Prompt: The answer must restate the records below word for word.

=-=-=-=-=

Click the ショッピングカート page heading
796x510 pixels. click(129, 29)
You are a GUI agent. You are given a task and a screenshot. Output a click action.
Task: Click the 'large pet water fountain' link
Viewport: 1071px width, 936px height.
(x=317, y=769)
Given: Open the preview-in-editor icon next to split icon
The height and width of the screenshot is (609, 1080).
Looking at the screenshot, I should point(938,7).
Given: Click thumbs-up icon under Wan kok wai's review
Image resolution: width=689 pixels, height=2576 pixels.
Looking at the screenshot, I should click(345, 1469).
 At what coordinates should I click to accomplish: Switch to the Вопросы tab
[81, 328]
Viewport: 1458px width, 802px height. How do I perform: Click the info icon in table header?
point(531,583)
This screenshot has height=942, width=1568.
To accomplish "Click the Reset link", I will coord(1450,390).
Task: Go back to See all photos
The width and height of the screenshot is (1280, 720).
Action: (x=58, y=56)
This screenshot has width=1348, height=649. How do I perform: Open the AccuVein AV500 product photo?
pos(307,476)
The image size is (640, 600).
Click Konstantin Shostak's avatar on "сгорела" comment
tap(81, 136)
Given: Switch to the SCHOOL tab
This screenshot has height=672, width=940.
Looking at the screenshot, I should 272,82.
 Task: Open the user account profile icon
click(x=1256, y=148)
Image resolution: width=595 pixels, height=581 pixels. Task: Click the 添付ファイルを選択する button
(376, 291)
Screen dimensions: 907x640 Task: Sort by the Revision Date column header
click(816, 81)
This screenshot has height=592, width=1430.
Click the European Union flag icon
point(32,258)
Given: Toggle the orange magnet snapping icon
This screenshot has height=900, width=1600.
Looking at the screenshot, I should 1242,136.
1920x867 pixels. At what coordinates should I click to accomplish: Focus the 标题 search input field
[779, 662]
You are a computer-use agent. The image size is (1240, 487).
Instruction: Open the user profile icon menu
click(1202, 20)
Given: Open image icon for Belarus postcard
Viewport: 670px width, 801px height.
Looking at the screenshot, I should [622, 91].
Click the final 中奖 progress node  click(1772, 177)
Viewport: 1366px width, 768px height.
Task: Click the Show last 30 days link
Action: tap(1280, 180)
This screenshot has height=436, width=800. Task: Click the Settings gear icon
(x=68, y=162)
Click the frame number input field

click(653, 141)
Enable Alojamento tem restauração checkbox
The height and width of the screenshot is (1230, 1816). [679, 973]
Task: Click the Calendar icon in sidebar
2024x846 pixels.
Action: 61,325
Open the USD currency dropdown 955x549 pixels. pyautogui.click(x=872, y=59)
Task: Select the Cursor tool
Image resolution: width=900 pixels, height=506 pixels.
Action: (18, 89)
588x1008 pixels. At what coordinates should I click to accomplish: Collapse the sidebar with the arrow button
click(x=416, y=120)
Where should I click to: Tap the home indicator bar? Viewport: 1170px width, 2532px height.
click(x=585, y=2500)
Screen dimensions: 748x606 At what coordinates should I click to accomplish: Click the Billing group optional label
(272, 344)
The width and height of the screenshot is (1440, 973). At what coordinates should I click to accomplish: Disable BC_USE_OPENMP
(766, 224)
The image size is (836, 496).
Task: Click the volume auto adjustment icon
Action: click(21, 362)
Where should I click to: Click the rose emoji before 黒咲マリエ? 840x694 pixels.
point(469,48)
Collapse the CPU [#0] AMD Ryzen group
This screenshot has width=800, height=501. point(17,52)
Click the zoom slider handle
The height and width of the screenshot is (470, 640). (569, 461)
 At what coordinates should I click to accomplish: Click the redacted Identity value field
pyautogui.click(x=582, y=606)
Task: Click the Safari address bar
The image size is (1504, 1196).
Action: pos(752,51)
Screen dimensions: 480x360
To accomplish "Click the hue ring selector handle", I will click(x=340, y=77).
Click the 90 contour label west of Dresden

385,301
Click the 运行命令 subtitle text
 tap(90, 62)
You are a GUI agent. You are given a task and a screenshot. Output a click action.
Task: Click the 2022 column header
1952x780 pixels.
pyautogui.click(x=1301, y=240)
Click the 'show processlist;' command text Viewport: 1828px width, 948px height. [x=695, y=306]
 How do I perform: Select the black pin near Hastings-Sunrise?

=-=-=-=-=

Output for this exercise:
Click the ショッピングカート page heading
796x510 pixels. click(129, 29)
You are a GUI agent. You are given a task and a screenshot. Output a click action.
Task: Click the 'large pet water fountain' link
Viewport: 1071px width, 936px height.
(x=317, y=769)
Given: Open the preview-in-editor icon next to split icon
The height and width of the screenshot is (609, 1080).
Looking at the screenshot, I should point(938,7).
Given: Click thumbs-up icon under Wan kok wai's review
Image resolution: width=689 pixels, height=2576 pixels.
Looking at the screenshot, I should click(345, 1469).
 At what coordinates should I click to accomplish: Switch to the Вопросы tab
[81, 328]
Viewport: 1458px width, 802px height. How do I perform: Click the info icon in table header?
point(531,583)
This screenshot has height=942, width=1568.
To accomplish "Click the Reset link", I will coord(1450,390).
Task: Go back to See all photos
The width and height of the screenshot is (1280, 720).
Action: (x=58, y=56)
This screenshot has width=1348, height=649. How do I perform: Open the AccuVein AV500 product photo?
pos(307,476)
The image size is (640, 600).
Click Konstantin Shostak's avatar on "сгорела" comment
tap(81, 136)
Given: Switch to the SCHOOL tab
This screenshot has height=672, width=940.
Looking at the screenshot, I should 272,82.
 Task: Open the user account profile icon
click(x=1256, y=148)
Image resolution: width=595 pixels, height=581 pixels. Task: Click the 添付ファイルを選択する button
(376, 291)
Screen dimensions: 907x640 Task: Sort by the Revision Date column header
click(816, 81)
This screenshot has height=592, width=1430.
Click the European Union flag icon
point(32,258)
Given: Toggle the orange magnet snapping icon
This screenshot has height=900, width=1600.
Looking at the screenshot, I should 1242,136.
1920x867 pixels. At what coordinates should I click to accomplish: Focus the 标题 search input field
[779, 662]
You are a computer-use agent. The image size is (1240, 487).
Instruction: Open the user profile icon menu
click(1202, 20)
Given: Open image icon for Belarus postcard
Viewport: 670px width, 801px height.
Looking at the screenshot, I should [622, 91].
Click the final 中奖 progress node  click(1772, 177)
Viewport: 1366px width, 768px height.
Task: Click the Show last 30 days link
Action: tap(1280, 180)
This screenshot has height=436, width=800. Task: Click the Settings gear icon
(x=68, y=162)
Click the frame number input field

click(653, 141)
Enable Alojamento tem restauração checkbox
The height and width of the screenshot is (1230, 1816). [679, 973]
Task: Click the Calendar icon in sidebar
2024x846 pixels.
Action: 61,325
Open the USD currency dropdown 955x549 pixels. pyautogui.click(x=872, y=59)
Task: Select the Cursor tool
Image resolution: width=900 pixels, height=506 pixels.
Action: (18, 89)
588x1008 pixels. At what coordinates should I click to accomplish: Collapse the sidebar with the arrow button
click(x=416, y=120)
Where should I click to: Tap the home indicator bar? Viewport: 1170px width, 2532px height.
click(x=585, y=2500)
Screen dimensions: 748x606 At what coordinates should I click to accomplish: Click the Billing group optional label
(272, 344)
The width and height of the screenshot is (1440, 973). At what coordinates should I click to accomplish: Disable BC_USE_OPENMP
(766, 224)
The image size is (836, 496).
Task: Click the volume auto adjustment icon
Action: click(21, 362)
Where should I click to: Click the rose emoji before 黒咲マリエ? 840x694 pixels.
point(469,48)
Collapse the CPU [#0] AMD Ryzen group
This screenshot has width=800, height=501. point(17,52)
Click the zoom slider handle
The height and width of the screenshot is (470, 640). (569, 461)
 At what coordinates should I click to accomplish: Click the redacted Identity value field
pyautogui.click(x=582, y=606)
Task: Click the Safari address bar
The image size is (1504, 1196).
Action: pos(752,51)
Screen dimensions: 480x360
To accomplish "Click the hue ring selector handle", I will click(x=340, y=77).
Click the 90 contour label west of Dresden

385,301
Click the 运行命令 subtitle text
 tap(90, 62)
You are a GUI agent. You are given a task and a screenshot. Output a click action.
Task: Click the 2022 column header
1952x780 pixels.
pyautogui.click(x=1301, y=240)
Click the 'show processlist;' command text Viewport: 1828px width, 948px height. [x=695, y=306]
 How do I perform: Select the black pin near Hastings-Sunrise?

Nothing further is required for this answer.